Ricardo Filho, de 17 anos, é um jovem morador do Eusébio, na Região Metropolitana de Fortaleza, que conseguiu a aprovação no curso de sistema de informação no Instituto Federal do Ceará (IFCE). Embora a história possa parecer comum a tantos jovens que também entram no ensino superior, Ricardo precisou superar um desafio maior: ele é diagnosticado com transtorno do espectro autista.

O jovem prestou o Exame Nacional do Ensino Médio (Enem) e conseguiu uma vaga na sede de Quixadá do IFCE, município localizado no sertão central cearense. As provas foram resolvidas utilizando como base o conhecimento adquirido durante os ensinos fundamental e médio, sem sequer ter frequentado cursinhos preparatórios.

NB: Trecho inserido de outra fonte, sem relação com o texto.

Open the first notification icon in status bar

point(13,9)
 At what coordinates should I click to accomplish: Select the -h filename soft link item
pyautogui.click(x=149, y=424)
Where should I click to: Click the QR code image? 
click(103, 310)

"Antes do exame, eu até orientava que ele fizesse uma revisão dos conteúdos, mas ele preferiu fazer a prova se valendo da bagagem de conhecimento que ele adquiriu na vida escolar. Me surpreendi com o fato dele ter ficado sete horas fazendo prova. Ele achava que não ia passar, mas fez a inscrição, foi lá e passou", relata a mãe, a diarista Ana Cláudia Sousa dos Santos.

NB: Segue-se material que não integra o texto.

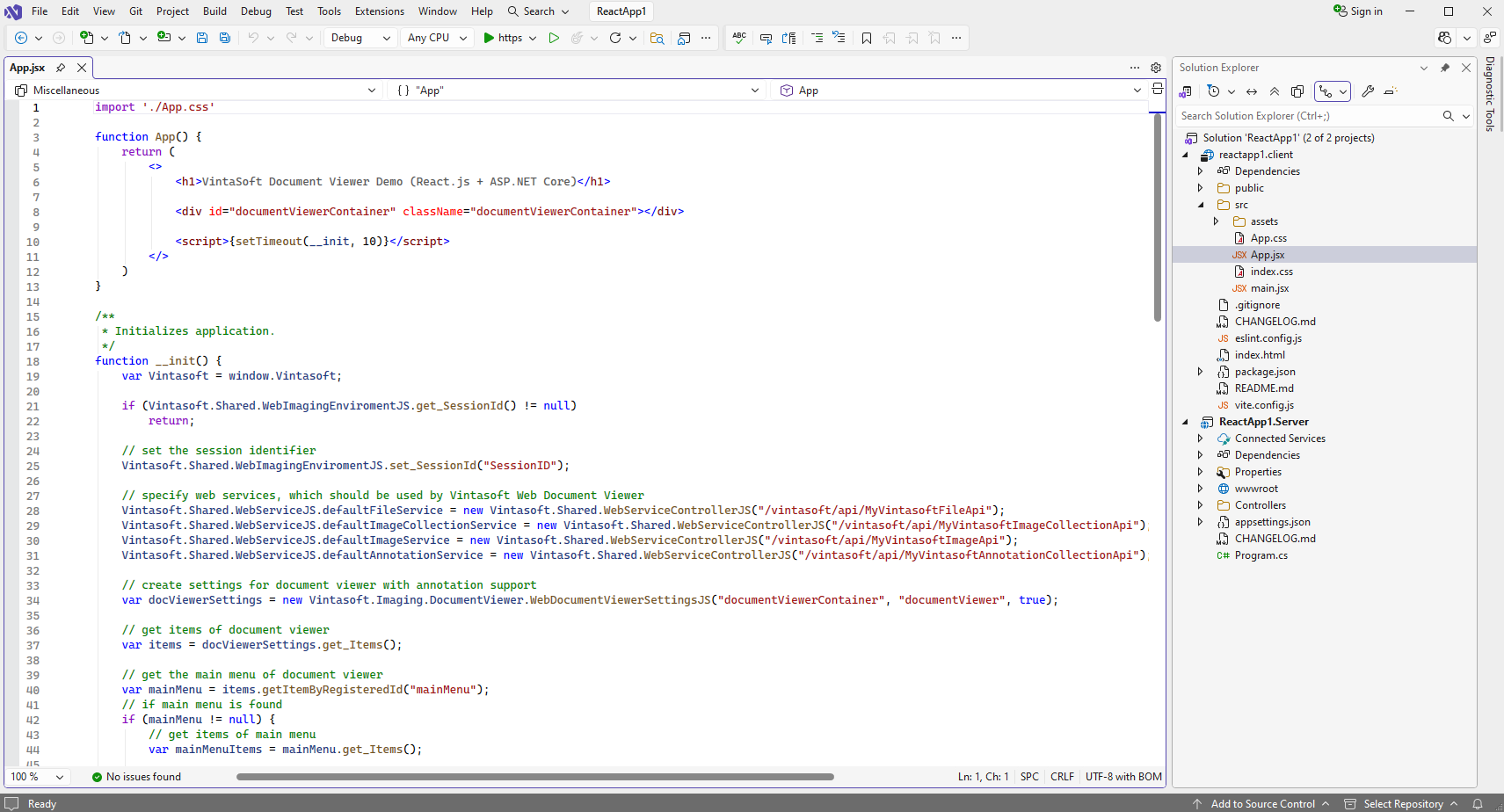Viewport: 1504px width, 812px height.
Task: Click the bookmark icon in toolbar
Action: [x=867, y=38]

Ainda de acordo com Cláudia, o filho sempre se interessou por matérias envolvendo a área de tecnologias da informação, computação, o que motivou a escolha dele para o curso de sistema de informação. Em razão da pandemia de Covid-19 as aulas ainda sendo lecionadas de forma remota. "As aulas do primeiro semestre já começaram e ele está bastante interessado, mesmo sendo aula online, a dedicação é a mesma", diz.

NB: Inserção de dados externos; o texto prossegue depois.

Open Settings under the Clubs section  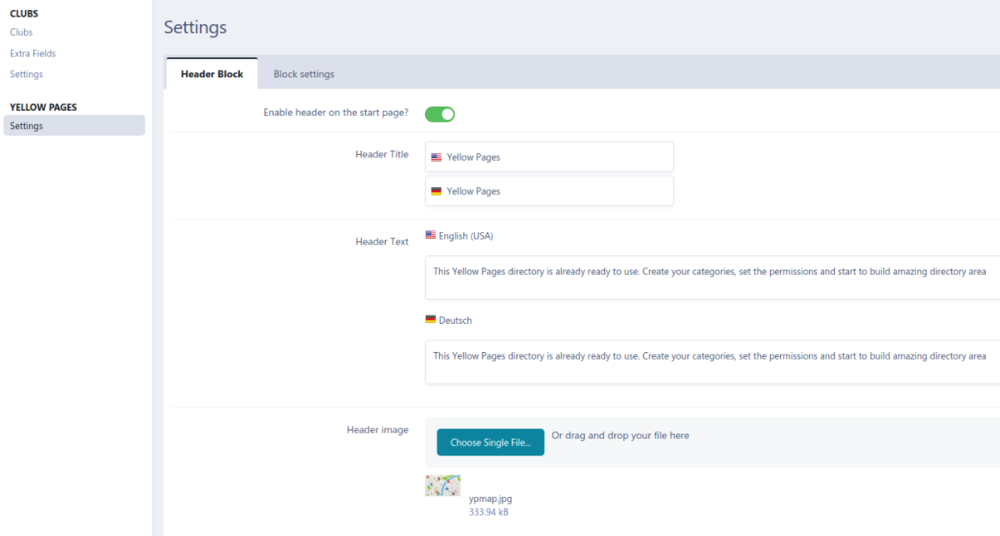pos(26,74)
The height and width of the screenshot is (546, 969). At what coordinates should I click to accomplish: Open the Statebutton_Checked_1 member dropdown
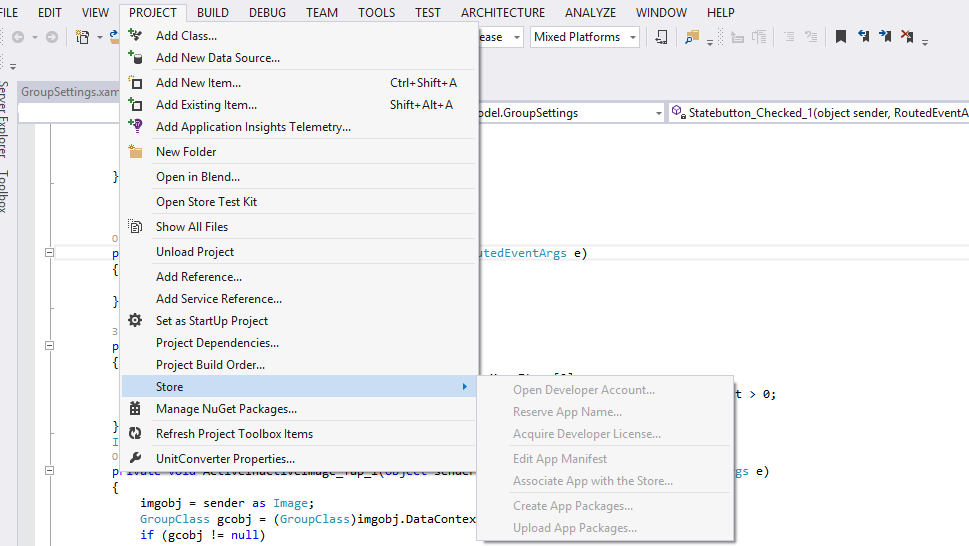(x=820, y=113)
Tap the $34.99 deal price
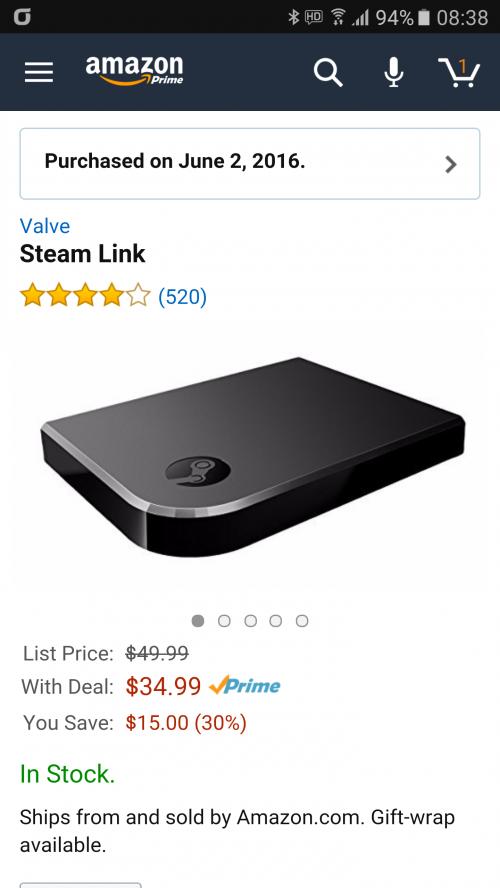 click(x=163, y=686)
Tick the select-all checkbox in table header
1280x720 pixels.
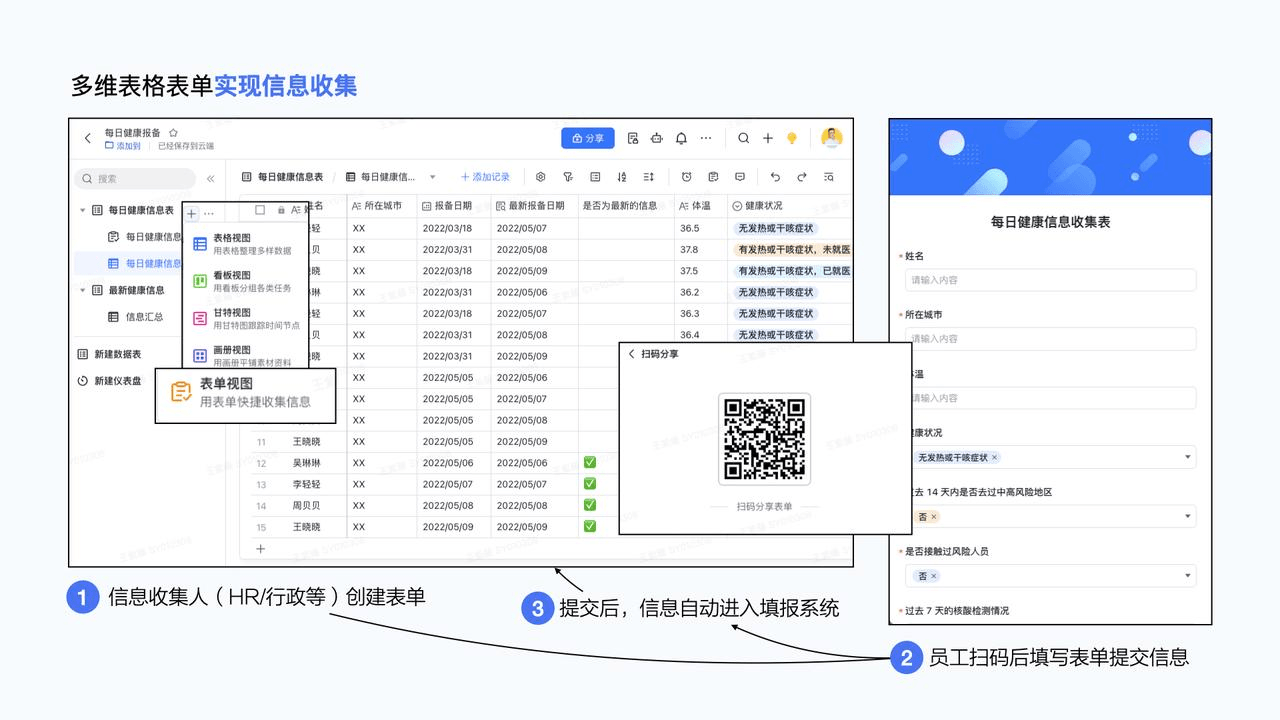(x=260, y=210)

Vida escolar e diagnóstico
O diagnóstico do transtorno do espectro autista (TEA) veio de forma tardia. Do pré-escolar até o 5º ano do ensino fundamental, Ricardo estudou em escola particular, mas devido às dificuldades que surgiram a família precisou colocá-lo em uma escola pública, onde ocorreu a descoberta do transtorno quando ele já tinha 11 anos.

"Nós não tínhamos percepção alguma que ele poderia ter algo. Os professores da escola particular também não perceberam, a sala de aula tinha poucos alunos. Somente quando ele passou para a rede pública, com as turmas em maior número é que começaram a perceber uma dificuldade de socialização dele em relação aos colegas", explica Ana Cláudia. Com boas notas e desempenho excepcional, Ricardo era sempre bem informado de tudo e sabia argumentar bem durante as aulas.

Já no ensino médio, o problema de não conseguir se socializar foi percebido também pela coordenadora da escola, Gláucia Rebouças. Segundo ela, o apoio dos professores e colegas, principalmente nas aulas de campo, ajudaram bastante no processo de integração com os demais.

Mudança de cidade
Em razão da pandemia de Covid-19, Ricardo está acompanhando as aulas de forma remota. Contudo, quando houver a retomada das aulas presenciais, a família já decidiu que vai acompanhar o jovem durante a mudança para a cidade de Quixadá, onde fica o campus do IFCE. A distância entre Eusébio e Quixadá chega a 170 km, o equivalente a 2h30 de viagem. "Temos família na cidade de Quixadá e estamos dispostos a passar essa temporada dos estudos dele por lá", garante Ana Cláudia.